The booklet is good enough to list some Crosaire conventions:

  • clues can usually be broken into three parts
  • Clues often employ anagrams, synonyms, homophones, palindromes or letter plays.

An example of the reasoning given: “That miserable accountant is worth his weight in diamonds (5)” Solution: The solution is CARAT – miserable = RAT, accountant = CA (chartered accountant); RAT+CA (anagram) = CARAT (diamond weight).

Reading through these, you really have to marvel at the ingenuity of this man’s mind!

In all the acclaim following his death, there were suggestions that the column should be continued forever, starting over from column number one when the last one is published. I wonder has anyone considered whether this man’s work should not be studied as literature?

To me, he seems the natural successor to Joyce; think of the wordplay and classical learning of Finnegans Wake, the multi-lingual, multi-level puns, the use of words to transcend utilitarianism. And if he would be candidate to succeed Joyce, then he fits naturally in the same bracket as Flann O’Brien, playful and irreverent, a multi-generational Irish Times institution?

He fits so neatly into the canon, that it would seem a shame not to light the fuse and at least see what sort of fanfare is loosed.

The only objections to such a course that I can think of  are:
Can crosswords be considered literature? In anguished voice: “But is it Art?” Would Crozier have called it Art himself? Was it ever meant as Art?

Had Crozier artistic purpose? Joyce embarked on his fiendish and unreadable masterpiece with an aim. I’ve read the first and the last paragraphs of Finnegans Wake, and this is enough to say with confidence that he had a schema, an outline of how it was to be and what it was to say. This is enough to qualify as a work of art. \it could be said that Crozier made crossword puzzles, clever granted, but mere diversion for Dublin’s polymath eggheads with too much time on their hands. I don’t doubt that Crozier, by all accounts a modest man with no pretensions to anything, would have himself considered his work Art.

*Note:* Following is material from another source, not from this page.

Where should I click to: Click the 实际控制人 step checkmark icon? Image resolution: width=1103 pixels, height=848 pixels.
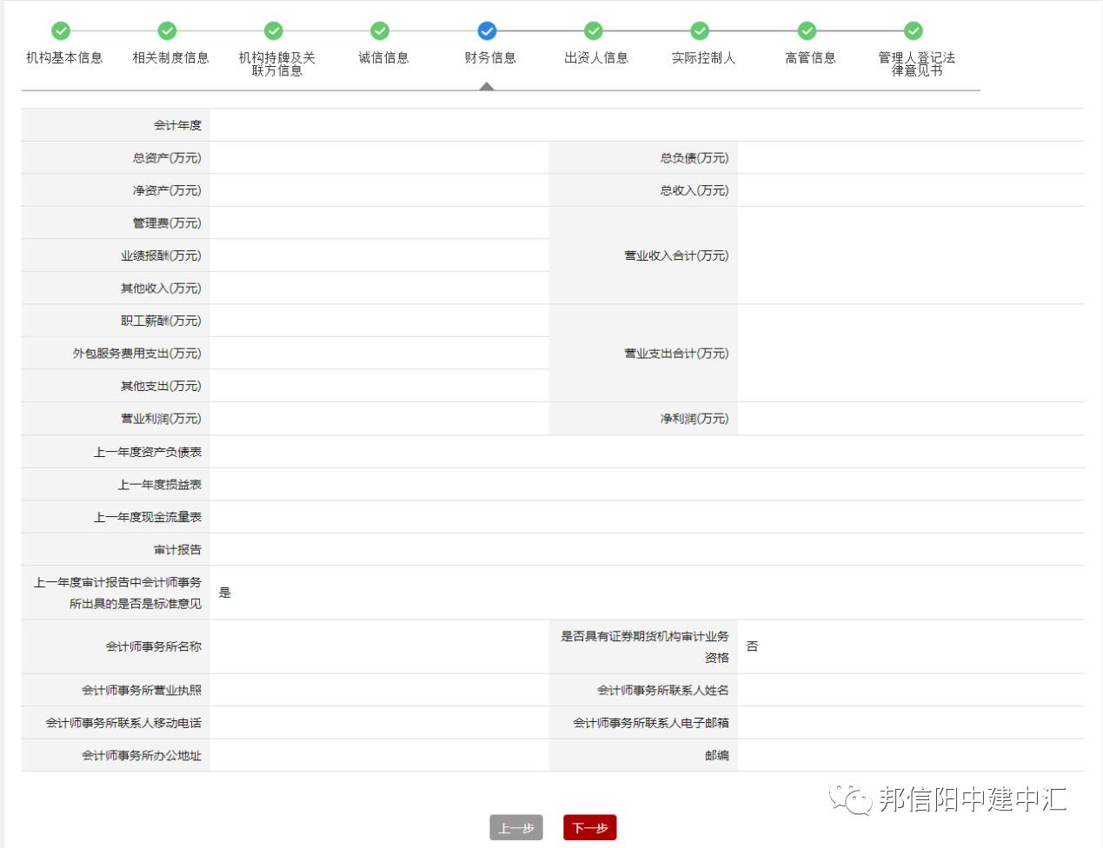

But for something to be labelled Art, does it necessarily have to have been meant as Art by its creator? Obviously it usually is, but i can think of many examples where some work has been acclaimed as High Art and the original creator would have been both gobsmacked and tickled pink to know about it. For example, listed architectural structures like the Georgian redbricks in town. These were built for a utilitarian purpose – yet in time became a symbol of an era, and a mark of distinction to the venerable capital among European capitals, like a cragged face who claims with pride to his equally battered peers that he still has some of his original teeth in his head. Another example is of the original comic books, Spiderman or Batman, that now sell for hundreds of thousands of dollars – a genre that dubbed itself “pulp fiction” but is now recognised as, culturally, a major influence on the second half of the twentieth century. These originals now reside in private collections alongside Picassos and Van Goghs, or in serious museums worldwide. Their original creators had no such pretensions; they were paid by the box, and the emphasis was on quantity, not quality. Graphic novels being produced now are the most innovative advance in literature since Joyce. More: the prehistoric cave painters in Lascaux were just simple cavemen. Outsider art?

No, lack of artistic intent does not disqualify a work from being called Art. “All art is quite useless” said Wilde. On this count too, Crozier’s crosswords qualify. Really, Art is Art when someone, anyone, says it is Art and appreciates it so. It needn’t be the creator. Ivan Goncharov disowned “Oblomov” thinking it was a piece of twaddle, and, indeed, threw the only manuscript of it into the fire. His horrified friends dived in after it, saving most of it, at their own skin’s expense. Its now considered a classic of Russian literature.

I, personally, look forward to a time when Irish students have a choice of Shakespeare or Crozier to study for the Leaving.